Nato nel centro storico di Catania, in piazza Giuseppe Sciuti, il progetto prende forma dall’incontro tra due storie: Andrea Graziano e Abdallah Dadi.
Andrea Graziano è un imprenditore catanese che da quasi venticinque anni interpreta la ristorazione come fenomeno culturale prima ancora che commerciale, costruendo un percorso tra viaggi e visioni culminato in FUD Bottega Sicula.
Abdallah Dadi, nato in Tunisia e arrivato in Italia da minorenne, trova nella cucina il proprio linguaggio e la propria direzione. Cresce tra studio ed esperienza sul campo, costruendo una solida carriera nella ristorazione accanto a Graziano.
Il concept e il progetto di design
Il progetto di interior design è firmato dall’architetta Fatima Costa e nasce come stratificazione culturale più che come ricerca stilistica. “KEBASTARD si rivolge a una generazione abituata alla contaminazione culturale, più sensibile all’autenticità che alla perfezione”, commenta Andrea Graziano.
Il format è essenziale: niente servizio al tavolo. Si ordina, si ritira e si consuma. La proposta beverage include kombucha, birre artigianali e drink analcolici.
Per Abdallah Dadi, il progetto nasce anche da una condizione personale di identità plurale: “Non mi sono mai sentito di un solo Paese. L’incrocio non è una mancanza, è una risorsa”.
Il menù è un viaggio tra continenti che attraversa Asia, Medio Oriente, Mediterraneo e Messico, con piccoli spiedi come yakitori giapponesi, satay thailandesi, seekh pakistani e souvlaki greci, fino agli arrosticini di cavallo con chimichurri e ricotta salata.

La proposta prosegue con kebab internazionali come doner, shawarma, seekh e gyros, insieme a tacos messicani anche in versione vegetariana con sfoglie artigianali di mais.
Tra i piatti principali ci sono il “Bastard Doner” con pollo speziato cotto allo spiedo verticale su pietra lavica, il “Black Shawarma” con manzo marinato alle erbe, patate e yogurt di bufala ragusana, e il “The Natural Bab” con melanzane speziate, falafel, hummus e yogurt all’aneto.

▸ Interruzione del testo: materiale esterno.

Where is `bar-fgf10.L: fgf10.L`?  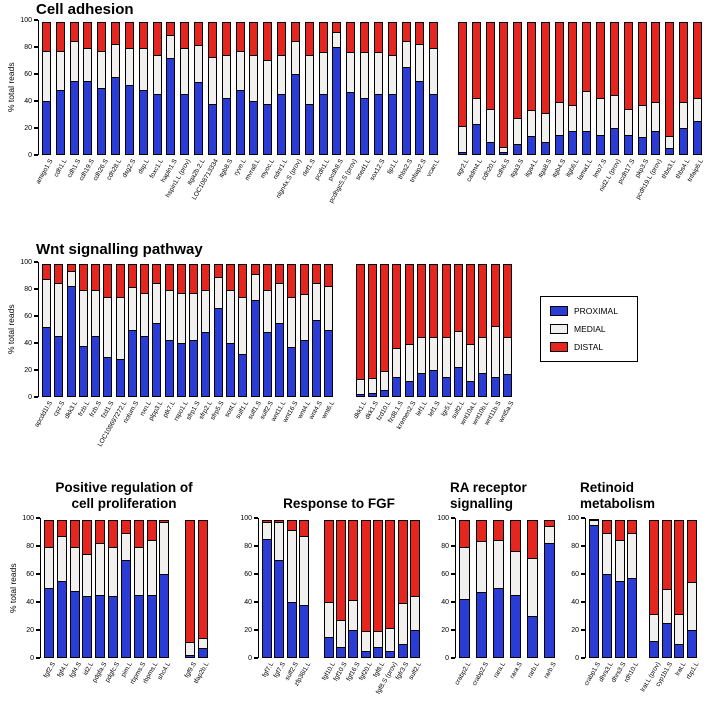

Le materie prime valorizzano la Sicilia con ingredienti come za’atar con sommacco siciliano, sesamo di Ispica, aglio rosso di Nubia, provola delle Madonie e yogurt di bufala. Le carni, italiane e certificate halal, sono lavorate e cotte tra fuoco e pietra lavica; la pita è tirata a mano secondo un gesto antico del Mediterraneo.
Il progetto, firmato da Fatima Costa, mescola geometrie pop e artigianato: lampadari come mercati di spezie sospesi, tubi industriali e elementi manuali convivono senza gerarchie estetiche. Anche i bagni e le saracinesche, con le illustrazioni di Chiara Abramo, diventano parte del racconto urbano inserito nella piazza Giuseppe Sciuti.